▸ Source document
** Begin **
Building a Siamese CNN for Fingerprint Recognition: A Journey from Concept to Implementation

5 minute read

Published:

The idea for this project stemmed from a collaboration with my friend Jovan on his Bachelor’s thesis. His concept was to use a Siamese Convolutional Neural Network (Siamese CNN) for fingerprint recognition, structured as follows: This blog outlines how we implemented this in Python & Keras, while dealing with dataset augmentation, Siamese architecture, and model validation. You can explore the project’s Git repo and Jupyter Notebooks.

  1. Two parallel CNN branches (with shared weights) extract feature representations from input fingerprint images.
  2. Feature subtraction is applied to compare the extracted features.
  3. A final convolutional + pooling layer processes the difference.
  4. A sigmoid layer classifies whether the fingerprints match.

This blog details the step-by-step implementation of this idea, covering dataset preparation, augmentation, model architecture, training, and evaluation.
** End **
▸ Recorded data
** Begin **
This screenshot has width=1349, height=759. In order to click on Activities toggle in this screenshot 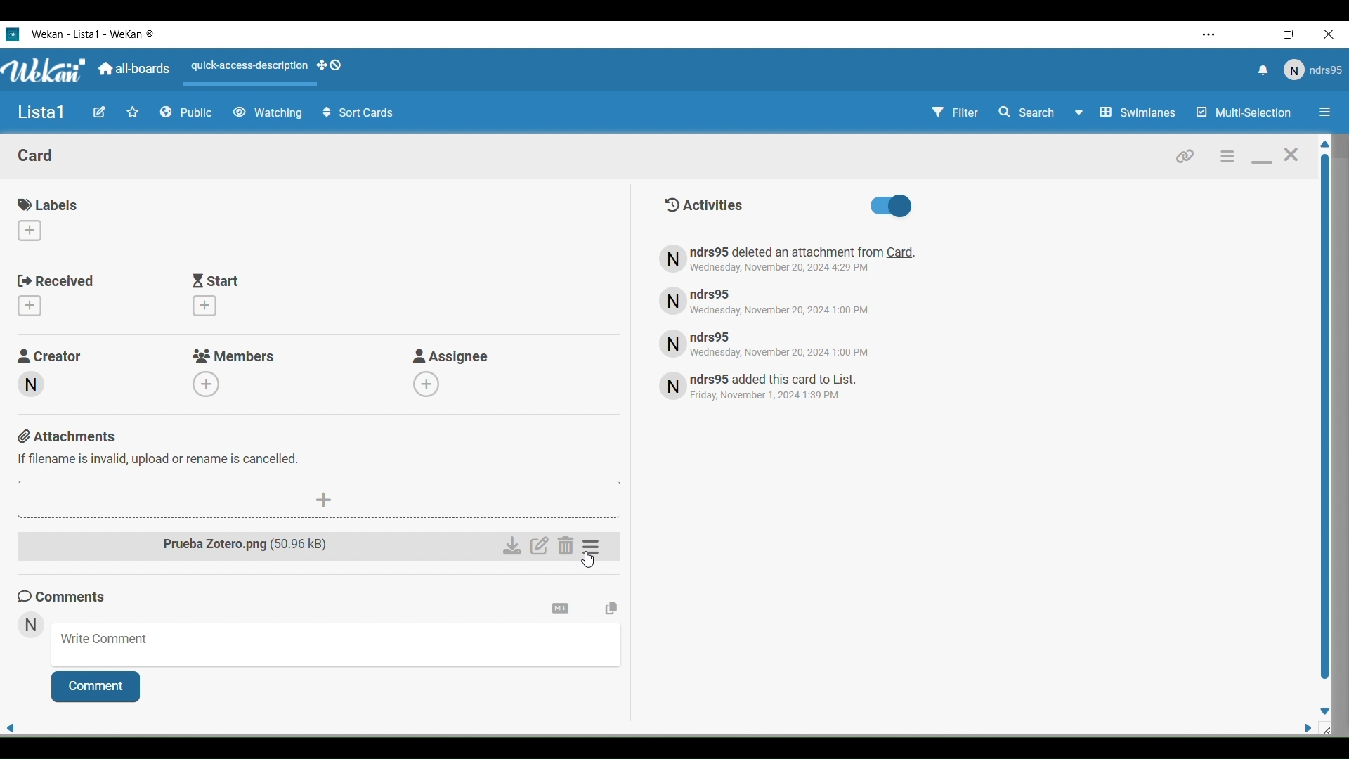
** End **
▸ Exercises
1: In the write-up on the fingerprint recognition network, what kind of layer classifies whether two fingerprints match?
2: Reproduce the fingerprint recognition write-up word for word, everything from "5 minute read" down to "processes the difference.".
3: Write the next part of the blog post on the Siamese CNN for fingerprint recognition, picking up after its final sentence.

▸ Answers to the problems
1: A sigmoid layer.

2:
5 minute read

Published:

The idea for this project stemmed from a collaboration with my friend Jovan on his Bachelor’s thesis. His concept was to use a Siamese Convolutional Neural Network (Siamese CNN) for fingerprint recognition, structured as follows: This blog outlines how we implemented this in Python & Keras, while dealing with dataset augmentation, Siamese architecture, and model validation. You can explore the project’s Git repo and Jupyter Notebooks.

  1. Two parallel CNN branches (with shared weights) extract feature representations from input fingerprint images.
  2. Feature subtraction is applied to compare the extracted features.
  3. A final convolutional + pooling layer processes the difference.

3:
image


Dataset Preparation and Label Extraction

Our fingerprint dataset follows a strict naming convention. For instance:

001__M_Left_index_SWarp.BMP

From this, we extract four key labels:

  • Subject ID (001)
  • Gender (M = 0, F = 1)
  • Hand (Left = 0, Right = 1)
  • Finger type (Index = 1)

We implemented this parsing logic in the extract_label function:

def extract_label(img_path):
    ...
    gender = 0 if gender_str == 'M' else 1
    hand = 0 if hand_str == 'Left' else 1
    finger_map = {'thumb': 0, 'index': 1, 'middle': 2, 'ring': 3, 'little': 4}
    ...

We load and preprocess all Altered-Easy images by resizing them to 90x90 pixels and saving both the image arrays and label arrays:

images = np.empty((num_images, 90, 90), dtype=np.uint8)
labels = np.empty((num_images, 4), dtype=np.uint16)
...
images[i] = cv2.resize(image, target_size)
labels[i] = extract_label_alt(image_path)

Now, our dataset consists of four subsets:

  • Real (original fingerprints)
  • Easy, Medium, and Hard (distorted fingerprints with increasing complexity)

Loading the Dataset

We use NumPy to load the dataset, which contains images and corresponding labels:

def load_dataset():
    datasets = ['real', 'easy', 'medium', 'hard']
    data_dict = {}
    for dataset in datasets:
        x_data = np.load(f'dataset/x_{dataset}.npy')
        y_data = np.load(f'dataset/y_{dataset}.npy')
        data_dict[dataset] = (x_data, y_data)
        print(f"{dataset}: X shape {x_data.shape}, Y shape {y_data.shape}")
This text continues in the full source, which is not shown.